Can you return the text of the TIC review guidelines, verbatim, between "5. In deciding" and "substituted aromatic compound).", inclusive?

Document section
####
3. TIC results which are not sufficiently above the level in the blank should not be reported.
(Dilutions and sample size must be taken into account when comparing the amounts present
in blanks and samples.)
4. When a compound is not found in any blanks, but is a suspected artifact of common
laboratory contamination, the result may be qualified as unusable (R).
5. In deciding whether a library search result for a TIC represents a reasonable identification,
professional judgment must be exercised. If there is more than one possible match, the
result may be reported as "either compound X or compound Y." If there is a lack of isomer
specificity, the TIC result may be changed to a non-specific isomer result (e.g., 1,3,5-
trimethyl benzene to trimethyl benzene isomer) or to a compound class (e.g., 2-methyl, 3-
ethyl benzene to substituted aromatic compound).
6. The reviewer may elect to report all similar isomers as a total. All alkanes may be
summarized and reported as total hydrocarbons (e.g., alkane series C5-C9). Reporting an
alkane series counts only as one of the 30 most intense non-target semi-volatile compounds.
####
Material
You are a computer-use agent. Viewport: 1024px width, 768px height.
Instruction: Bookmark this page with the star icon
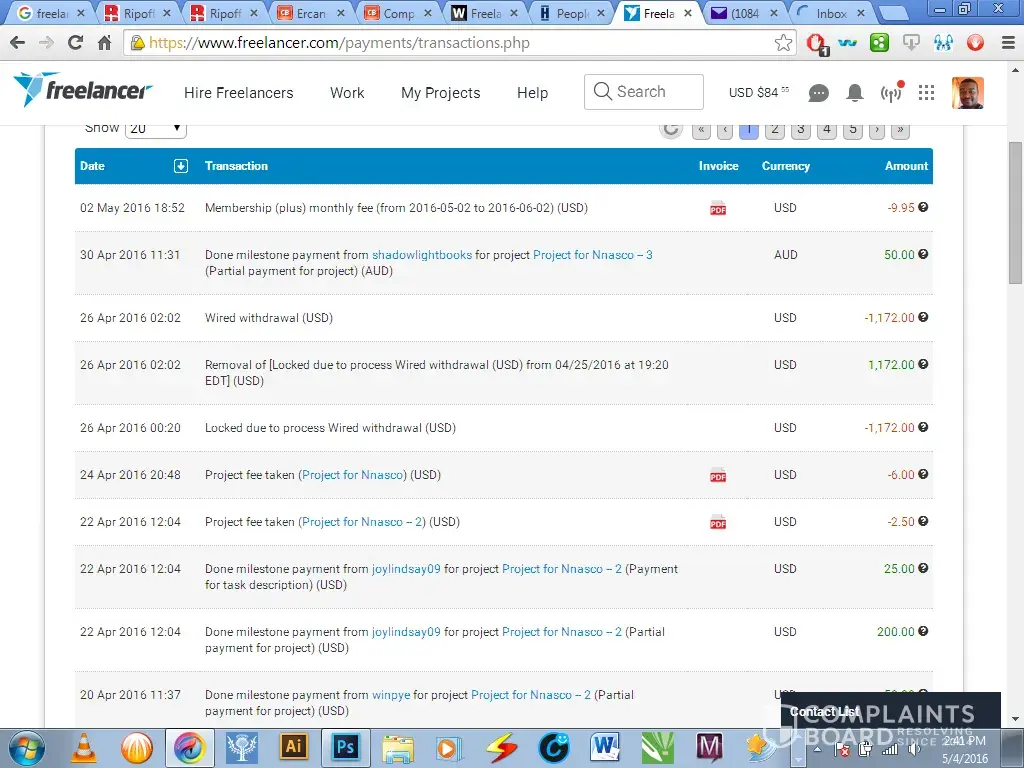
####
Full output
5. In deciding whether a library search result for a TIC represents a reasonable identification,
professional judgment must be exercised. If there is more than one possible match, the
result may be reported as "either compound X or compound Y." If there is a lack of isomer
specificity, the TIC result may be changed to a non-specific isomer result (e.g., 1,3,5-
trimethyl benzene to trimethyl benzene isomer) or to a compound class (e.g., 2-methyl, 3-
ethyl benzene to substituted aromatic compound).